• Set problem 1:
List every application scenario that the sodium-ion battery passage names as an important direction for the initial deployment of sodium-ion batteries.
• Set problem 2:
According to the sodium-ion battery passage, what cycle life do industry-leading products currently reach?
• Set problem 3:
Reproduce everything in the sodium-ion battery passage from "Third is cycle" down to "significant strategic value.".

• Source:
[Begin]

Second is safety performance. The polyanionic system has extremely high thermal stability, making thermal runaway highly unlikely even under extreme conditions, offering a clear advantage for large-scale energy storage power stations.

Third is cycle life. Currently, industry-leading products have a cycle life of 15,000 or even over 20,000 cycles, capable of supporting energy storage power station operation for more than 15 years, significantly reducing the levelized cost of electricity over the full lifecycle.

Finally, there is resource security. Compared to the lithium industry chain, which is highly dependent on overseas resources, sodium resources are virtually inexhaustible and hold significant strategic value.

For these reasons, large-scale independent energy storage power stations, computing-power synergy projects, virtual power plants, high-frequency frequency regulation energy storage, and 4-8 hour long-duration energy storage scenarios will become important directions for the initial deployment of sodium-ion batteries.

Parallel Sodium-Lithium Development May Become the Mainstream Future Pattern

As commercialization accelerates, the industry's perception of sodium-ion batteries is also changing. In the past few years, the market has always debated whether "sodium-ion batteries can replace lithium batteries." Now, more and more companies are beginning to explore "lithium-sodium synergy." For example, Hyperstrong has proposed building lithium-sodium integrated energy storage power stations, Hithium has launched grid-forming lithium-sodium hybrid energy storage systems, and CATL has adopted a "one shell, dual cell" platform design to achieve flexible switching between lithium and sodium.

The logic behind this is very simple. Lithium batteries have high energy density, suitable for long-duration discharge; sodium batteries have good power performance and high safety, suitable for high-frequency regulation and rapid response. Therefore, the two technology routes are not a zero-sum competition but a complementary relationship.

[End]

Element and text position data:
[Begin]

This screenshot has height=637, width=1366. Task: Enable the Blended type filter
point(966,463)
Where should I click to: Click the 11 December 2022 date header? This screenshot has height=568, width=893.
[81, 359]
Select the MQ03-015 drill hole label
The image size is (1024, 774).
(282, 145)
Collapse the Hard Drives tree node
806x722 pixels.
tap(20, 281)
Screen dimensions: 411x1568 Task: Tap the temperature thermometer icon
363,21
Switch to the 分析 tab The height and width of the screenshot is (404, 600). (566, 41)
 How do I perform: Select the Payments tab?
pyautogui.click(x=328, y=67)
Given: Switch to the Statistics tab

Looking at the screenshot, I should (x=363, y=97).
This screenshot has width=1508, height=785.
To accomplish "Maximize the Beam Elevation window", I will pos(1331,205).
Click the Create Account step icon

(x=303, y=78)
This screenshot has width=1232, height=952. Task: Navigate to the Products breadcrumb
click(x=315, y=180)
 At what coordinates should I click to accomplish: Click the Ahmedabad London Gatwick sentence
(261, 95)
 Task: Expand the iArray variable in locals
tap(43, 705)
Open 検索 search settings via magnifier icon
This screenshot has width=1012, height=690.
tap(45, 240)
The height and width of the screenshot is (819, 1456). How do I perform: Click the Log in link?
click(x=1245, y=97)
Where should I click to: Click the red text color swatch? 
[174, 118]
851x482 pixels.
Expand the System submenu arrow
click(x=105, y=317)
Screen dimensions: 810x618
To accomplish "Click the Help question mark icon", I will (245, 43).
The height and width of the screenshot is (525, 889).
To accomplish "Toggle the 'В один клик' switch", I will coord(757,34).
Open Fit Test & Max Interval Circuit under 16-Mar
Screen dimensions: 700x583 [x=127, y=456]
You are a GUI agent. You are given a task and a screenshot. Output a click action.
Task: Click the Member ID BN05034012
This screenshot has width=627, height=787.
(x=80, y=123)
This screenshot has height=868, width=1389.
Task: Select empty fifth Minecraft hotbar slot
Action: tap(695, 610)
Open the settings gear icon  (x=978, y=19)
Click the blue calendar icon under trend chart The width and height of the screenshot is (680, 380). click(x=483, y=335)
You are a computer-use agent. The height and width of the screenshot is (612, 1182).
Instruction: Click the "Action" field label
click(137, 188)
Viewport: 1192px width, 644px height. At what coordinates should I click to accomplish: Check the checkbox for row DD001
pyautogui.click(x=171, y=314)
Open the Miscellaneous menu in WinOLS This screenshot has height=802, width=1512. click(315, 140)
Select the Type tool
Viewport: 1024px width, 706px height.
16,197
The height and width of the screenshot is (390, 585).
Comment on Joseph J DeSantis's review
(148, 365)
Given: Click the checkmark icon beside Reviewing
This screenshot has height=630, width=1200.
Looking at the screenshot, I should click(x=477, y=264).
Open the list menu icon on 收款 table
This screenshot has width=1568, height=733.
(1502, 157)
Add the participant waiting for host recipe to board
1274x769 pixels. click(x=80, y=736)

[End]

• Expected output 1:
- Large-scale independent energy storage power stations
- Computing-power synergy projects
- Virtual power plants
- High-frequency frequency regulation energy storage
- 4-8 hour long-duration energy storage

• Expected output 2:
15,000 or even over 20,000 cycles.

• Expected output 3:
Third is cycle life. Currently, industry-leading products have a cycle life of 15,000 or even over 20,000 cycles, capable of supporting energy storage power station operation for more than 15 years, significantly reducing the levelized cost of electricity over the full lifecycle.

Finally, there is resource security. Compared to the lithium industry chain, which is highly dependent on overseas resources, sodium resources are virtually inexhaustible and hold significant strategic value.